PAGE EXCERPT:

==============================

Please post more of videos like this one. I love infrastructure content especially when you create a content like this.
I work at new PCB manufacturing facility, in the last 2 years we’ve been running we have learned so much about recycling our waste water. We reuse 100% of the liquid waste and seeing the amount of water we process every day I’m sure regulations should be tightened up to control all industrial manufacturing plants. Our humidifiers alone(just infrastructure of the building) can use thousands of gallons per day and we are now reclaiming that water and using in our manufacturing processes. Aside from people that need to maintain their sprinklers and are watering the street I would assume businesses are the biggest water users and knowing the laws that they have to abide by so much water could be getting wasted. Breaks my heart to think of the world we are leaving for our children. Great video B1M!! Important topic!!

==============================

EXERCISE REQUIREMENTS:
1. Give every figure or quantity stated in the comment.
2. Answer these from the comment:
(a) What kind of facility does the writer work at?
(b) How much of the liquid waste does the facility reuse?
(c) What does the writer ask for in the opening sentence?
3. Please return the part of the comment that begins at the words "I work at new" and stops after "B1M!! Important topic!!".

(Dataset entries)
==============================

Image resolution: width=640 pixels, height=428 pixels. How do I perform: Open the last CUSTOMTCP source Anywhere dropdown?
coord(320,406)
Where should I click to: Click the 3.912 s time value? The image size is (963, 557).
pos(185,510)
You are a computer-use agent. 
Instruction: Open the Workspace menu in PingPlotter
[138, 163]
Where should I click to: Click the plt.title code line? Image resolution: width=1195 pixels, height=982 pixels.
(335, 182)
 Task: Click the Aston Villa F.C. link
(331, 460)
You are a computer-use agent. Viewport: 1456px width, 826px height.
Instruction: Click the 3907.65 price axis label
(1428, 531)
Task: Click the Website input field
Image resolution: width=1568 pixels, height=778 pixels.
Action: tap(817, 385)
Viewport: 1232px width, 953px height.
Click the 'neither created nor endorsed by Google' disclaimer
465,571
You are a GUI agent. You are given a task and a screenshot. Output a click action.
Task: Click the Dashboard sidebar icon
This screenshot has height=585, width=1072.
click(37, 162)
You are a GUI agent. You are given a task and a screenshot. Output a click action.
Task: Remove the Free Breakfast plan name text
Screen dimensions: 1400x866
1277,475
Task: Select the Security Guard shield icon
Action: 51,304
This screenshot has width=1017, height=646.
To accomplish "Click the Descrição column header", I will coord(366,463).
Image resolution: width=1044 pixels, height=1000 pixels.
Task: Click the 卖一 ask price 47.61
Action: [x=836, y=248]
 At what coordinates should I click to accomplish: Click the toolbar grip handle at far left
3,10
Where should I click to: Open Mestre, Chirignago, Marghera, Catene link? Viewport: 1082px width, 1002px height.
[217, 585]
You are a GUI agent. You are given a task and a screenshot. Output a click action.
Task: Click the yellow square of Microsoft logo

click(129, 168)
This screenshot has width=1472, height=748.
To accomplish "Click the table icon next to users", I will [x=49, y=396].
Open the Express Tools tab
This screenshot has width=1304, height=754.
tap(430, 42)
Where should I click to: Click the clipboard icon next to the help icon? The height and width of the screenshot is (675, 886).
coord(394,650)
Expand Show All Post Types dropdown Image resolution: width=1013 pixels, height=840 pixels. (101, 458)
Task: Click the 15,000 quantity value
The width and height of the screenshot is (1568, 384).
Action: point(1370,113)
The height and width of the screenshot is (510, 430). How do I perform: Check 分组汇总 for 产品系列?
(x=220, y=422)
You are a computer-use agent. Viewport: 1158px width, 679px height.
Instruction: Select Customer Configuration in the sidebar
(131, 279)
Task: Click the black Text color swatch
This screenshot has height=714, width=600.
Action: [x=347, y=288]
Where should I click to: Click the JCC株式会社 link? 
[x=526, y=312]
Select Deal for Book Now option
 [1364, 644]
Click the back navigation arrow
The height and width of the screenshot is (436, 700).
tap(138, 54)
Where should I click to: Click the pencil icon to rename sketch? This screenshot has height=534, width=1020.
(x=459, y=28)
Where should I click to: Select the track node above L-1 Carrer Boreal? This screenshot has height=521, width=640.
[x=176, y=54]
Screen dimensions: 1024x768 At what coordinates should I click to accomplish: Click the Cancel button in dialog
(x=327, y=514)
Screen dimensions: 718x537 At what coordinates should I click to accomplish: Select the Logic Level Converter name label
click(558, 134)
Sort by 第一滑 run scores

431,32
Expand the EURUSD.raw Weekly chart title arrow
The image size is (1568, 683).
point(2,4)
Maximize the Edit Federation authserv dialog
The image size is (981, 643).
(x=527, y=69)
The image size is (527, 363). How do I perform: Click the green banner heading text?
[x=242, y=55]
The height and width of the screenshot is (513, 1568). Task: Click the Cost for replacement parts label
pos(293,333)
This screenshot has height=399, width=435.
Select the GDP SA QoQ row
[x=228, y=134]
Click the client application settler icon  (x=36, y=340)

==============================

SOLUTIONS BELOW:
1.
- 2 years
- 100%
- thousands of gallons per day

2.
(a) A new PCB manufacturing facility.
(b) 100%.
(c) More videos like this one.

3.
I work at new PCB manufacturing facility, in the last 2 years we’ve been running we have learned so much about recycling our waste water. We reuse 100% of the liquid waste and seeing the amount of water we process every day I’m sure regulations should be tightened up to control all industrial manufacturing plants. Our humidifiers alone(just infrastructure of the building) can use thousands of gallons per day and we are now reclaiming that water and using in our manufacturing processes. Aside from people that need to maintain their sprinklers and are watering the street I would assume businesses are the biggest water users and knowing the laws that they have to abide by so much water could be getting wasted. Breaks my heart to think of the world we are leaving for our children. Great video B1M!! Important topic!!